▸ **STATED GOAL**:
Format all of the material below as a JSON list of strings, one string per line, omitting blank lines.

▸ **SUPPLIED MATERIAL**:
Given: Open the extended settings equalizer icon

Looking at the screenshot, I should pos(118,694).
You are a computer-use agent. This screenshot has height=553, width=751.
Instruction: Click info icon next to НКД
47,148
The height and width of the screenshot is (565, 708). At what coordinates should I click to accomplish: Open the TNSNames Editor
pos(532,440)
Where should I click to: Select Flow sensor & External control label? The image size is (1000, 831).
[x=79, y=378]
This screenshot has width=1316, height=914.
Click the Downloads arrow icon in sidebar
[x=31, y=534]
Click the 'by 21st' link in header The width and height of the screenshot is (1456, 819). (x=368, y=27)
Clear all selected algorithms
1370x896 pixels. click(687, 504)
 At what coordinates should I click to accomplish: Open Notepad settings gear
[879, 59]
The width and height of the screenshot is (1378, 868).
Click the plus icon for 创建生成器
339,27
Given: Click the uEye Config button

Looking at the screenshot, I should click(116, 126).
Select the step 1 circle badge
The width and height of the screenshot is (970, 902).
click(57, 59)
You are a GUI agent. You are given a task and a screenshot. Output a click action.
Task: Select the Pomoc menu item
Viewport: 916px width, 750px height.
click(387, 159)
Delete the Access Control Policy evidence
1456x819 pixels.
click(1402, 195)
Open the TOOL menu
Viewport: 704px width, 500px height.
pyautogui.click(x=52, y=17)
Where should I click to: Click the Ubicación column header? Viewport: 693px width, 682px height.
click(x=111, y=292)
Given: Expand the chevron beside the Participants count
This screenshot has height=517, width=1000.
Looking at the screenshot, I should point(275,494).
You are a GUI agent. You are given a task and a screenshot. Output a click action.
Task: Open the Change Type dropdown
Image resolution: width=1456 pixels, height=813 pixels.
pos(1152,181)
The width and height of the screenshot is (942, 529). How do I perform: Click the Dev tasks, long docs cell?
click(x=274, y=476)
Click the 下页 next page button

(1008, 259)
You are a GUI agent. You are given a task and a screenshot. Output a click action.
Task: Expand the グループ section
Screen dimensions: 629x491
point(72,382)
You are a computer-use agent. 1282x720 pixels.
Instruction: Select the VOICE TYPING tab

▸ **THE ANSWER**:
[
  "Given: Open the extended settings equalizer icon",
  "Looking at the screenshot, I should pos(118,694).",
  "You are a computer-use agent. This screenshot has height=553, width=751.",
  "Instruction: Click info icon next to НКД",
  "47,148",
  "The height and width of the screenshot is (565, 708). At what coordinates should I click to accomplish: Open the TNSNames Editor",
  "pos(532,440)",
  "Where should I click to: Select Flow sensor & External control label? The image size is (1000, 831).",
  "[x=79, y=378]",
  "This screenshot has width=1316, height=914.",
  "Click the Downloads arrow icon in sidebar",
  "[x=31, y=534]",
  "Click the 'by 21st' link in header The width and height of the screenshot is (1456, 819). (x=368, y=27)",
  "Clear all selected algorithms",
  "1370x896 pixels. click(687, 504)",
  " At what coordinates should I click to accomplish: Open Notepad settings gear",
  "[879, 59]",
  "The width and height of the screenshot is (1378, 868).",
  "Click the plus icon for 创建生成器",
  "339,27",
  "Given: Click the uEye Config button",
  "Looking at the screenshot, I should click(116, 126).",
  "Select the step 1 circle badge",
  "The width and height of the screenshot is (970, 902).",
  "click(57, 59)",
  "You are a GUI agent. You are given a task and a screenshot. Output a click action.",
  "Task: Select the Pomoc menu item",
  "Viewport: 916px width, 750px height.",
  "click(387, 159)",
  "Delete the Access Control Policy evidence",
  "1456x819 pixels.",
  "click(1402, 195)",
  "Open the TOOL menu",
  "Viewport: 704px width, 500px height.",
  "pyautogui.click(x=52, y=17)",
  "Where should I click to: Click the Ubicación column header? Viewport: 693px width, 682px height.",
  "click(x=111, y=292)",
  "Given: Expand the chevron beside the Participants count",
  "This screenshot has height=517, width=1000.",
  "Looking at the screenshot, I should point(275,494).",
  "You are a GUI agent. You are given a task and a screenshot. Output a click action.",
  "Task: Open the Change Type dropdown",
  "Image resolution: width=1456 pixels, height=813 pixels.",
  "pos(1152,181)",
  "The width and height of the screenshot is (942, 529). How do I perform: Click the Dev tasks, long docs cell?",
  "click(x=274, y=476)",
  "Click the 下页 next page button",
  "(1008, 259)",
  "You are a GUI agent. You are given a task and a screenshot. Output a click action.",
  "Task: Expand the グループ section",
  "Screen dimensions: 629x491",
  "point(72,382)",
  "You are a computer-use agent. 1282x720 pixels.",
  "Instruction: Select the VOICE TYPING tab"
]